**** AVAILABLE DATA

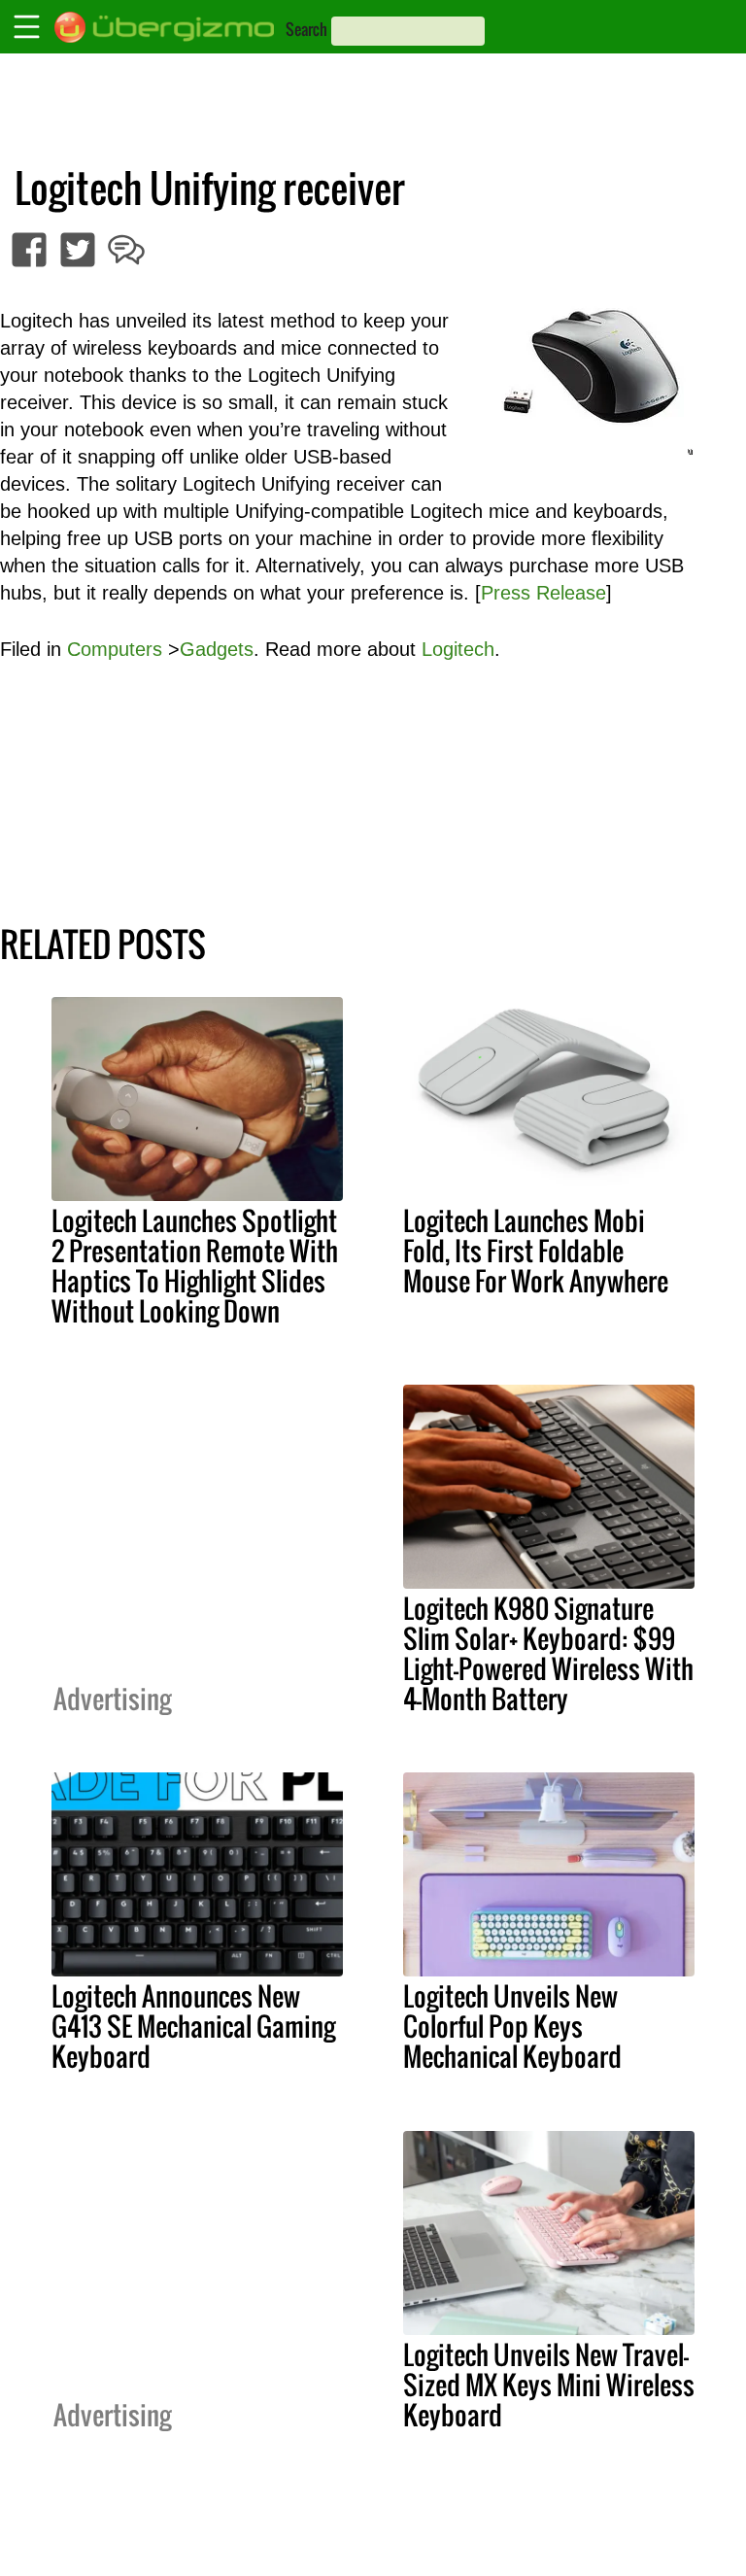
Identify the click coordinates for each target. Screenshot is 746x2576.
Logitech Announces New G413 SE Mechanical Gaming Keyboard (193, 2026)
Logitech (458, 649)
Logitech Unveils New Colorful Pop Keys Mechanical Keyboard (512, 2026)
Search (306, 29)
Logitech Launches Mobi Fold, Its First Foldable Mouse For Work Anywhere (535, 1250)
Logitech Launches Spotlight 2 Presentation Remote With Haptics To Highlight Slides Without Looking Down (194, 1265)
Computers (114, 649)
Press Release (543, 592)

********

> THE PROBLEM:
What are the lines from the one with "Search (306, 29)" through the last line of the records above? Quote them exactly and add nothing.

> THE ANSWER:
Search (306, 29)
Logitech Launches Mobi Fold, Its First Foldable Mouse For Work Anywhere (535, 1250)
Logitech Launches Spotlight 2 Presentation Remote With Haptics To Highlight Slides Without Looking Down (194, 1265)
Computers (114, 649)
Press Release (543, 592)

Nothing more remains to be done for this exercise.